Energy regulation and economic growth

Oct. 9, 2014
Most people would agree that a certain amount of government regulation is necessary for a society to function efficiently.

Most people would agree that a certain amount of government regulation is necessary for a society to function efficiently. However, go beyond that basic premise and people are all over the map about what should be regulated and how far it should go. For instance, what is the right amount of control that a government - federal, state, or local - should exert over the marketplace? And when does a governing body go too far?

Nowhere is that more obvious than in the energy arena. By and large, the business community wants less regulation because compliance can cost a company a lot of money. Excessive regulation can make certain activities uneconomical. Social activists and environmentalists, on the other hand, typically want the government to step in and control activities they think are detrimental to the health and well-being of the public regardless of its impact on business.

As federal regulations on energy expand, two PhDs with the Pacific Research Institute recently studied this geographic bias and have written an energy study that attempts to measure attitudes toward regulation in each of the 50 US states. "The 50 State Index of Energy Regulation" by Wayne Winegarden and Mark A. Miles measures the regulatory climate for energy production, distribution, and consumption and which states are more economically efficient. Alabama, Alaska, South Dakota, and Texas are tied for the best (#1), while California (#49) and New York (#50) are at the bottom.

"As economists, we have adopted a basic economic perspective - economic efficiency - defined as allocating resources to their most productive uses," says Winegarden. "The effects of policies are evaluated as objectively as possible, solely from that perspective. Policies that promote economic efficiency receive higher scores; those that reduce economic efficiency receive lower scores."

Examining the regulatory variation across states determines where in the country the regulatory environment is optimal. "This economic efficiency approach supplies a useful perspective on state energy regulations," adds Miles. "It also provides an important contribution to uncovering what data exist for defining and measuring the relative regulatory implications across the states."

The PRI's Index based its conclusions on seven component indices or sets of questions that form the core of the Index scoring and rankings. The lower the score, the more economically efficient it is. A higher score means less efficiency.
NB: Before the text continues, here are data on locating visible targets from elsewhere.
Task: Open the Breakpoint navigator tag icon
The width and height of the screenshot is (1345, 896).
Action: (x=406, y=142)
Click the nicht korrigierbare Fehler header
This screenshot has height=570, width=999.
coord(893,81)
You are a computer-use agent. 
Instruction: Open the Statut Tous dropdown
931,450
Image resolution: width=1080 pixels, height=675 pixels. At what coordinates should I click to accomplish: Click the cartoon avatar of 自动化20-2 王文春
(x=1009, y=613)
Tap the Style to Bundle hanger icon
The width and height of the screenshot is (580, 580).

Here are the states with the top scores with respect to energy regulation:

  • Alabama - Rank 1
  • Alaska - Rank 1
  • South Dakota - Rank 1
  • Texas - Rank 1
  • Delaware - Rank 5
  • North Dakota - Rank 6
  • Georgia - Rank 7
  • Kansas - Rank 7
  • Missouri - Rank 7

The lowest-scoring states on energy regulation, according to Winegarden and Miles:

  • New York - Rank 50
  • California - Rank 49
  • Wisconsin - Rank 48
  • Connecticut - Rank 47
  • Maryland - Rank 46
  • Washington - Rank 44
  • Michigan - Rank 44
  • New Jersey - Rank 43

Several patterns emerge from the overall index, according to the authors. First, there is little relationship between whether a state has substantial energy resources like oil, gas, and coal, and whether its regulations are economically efficient. Some big-producing states like Texas and Alaska are ranked at the very top, yet California, another major energy-producing state, is at the very bottom.

However, a geographic pattern is visible, as mentioned and some regions have regulatory environments more conducive to efficient allocation in production and consumption of energy.

The most interesting relationship is between a state's ranking and its economic growth rate. High ranked states on average grow faster than those ranked low. Moreover, the higher rate of economic growth is associated with faster economic growth. Energy regulation can, therefore, be an important factor in determining the eventual prosperity of a state, say the authors.

The oil and gas industry has been fighting excessive regulation for decades. The Independent Petroleum Producers Association has been leading the charge in North America. Swift Energy president Bruce Vincent recently sent out a letter on behalf of the IPAA Wildcatters Fund, which contributes to pro-business, pro-industry candidates for public office. In the letter, Vincent said, "A constant stream of ill-conceived, and often redundant, regulations continue to create an atmosphere of uncertainty across the country. Despite the tremendous success of independent producers on private lands, regulatory uncertainty has hindered the true economic potential of America's energy renaissance."

PwC, in its recent Annual Global CEO Survey, found that 83% of energy CEOs are concerned that over-regulation could put the brakes on economic growth. Yet the same survey showed that 88% of energy CEOs are somewhat or very confident of growth during the next three years. Of those CEOs, 56% said they plan to increase their employee headcount, 29% say it will remain approximately the same, and only 15% say they expect to lay off employees. So there appears to be optimism in the industry despite a more challenging regulatory environment.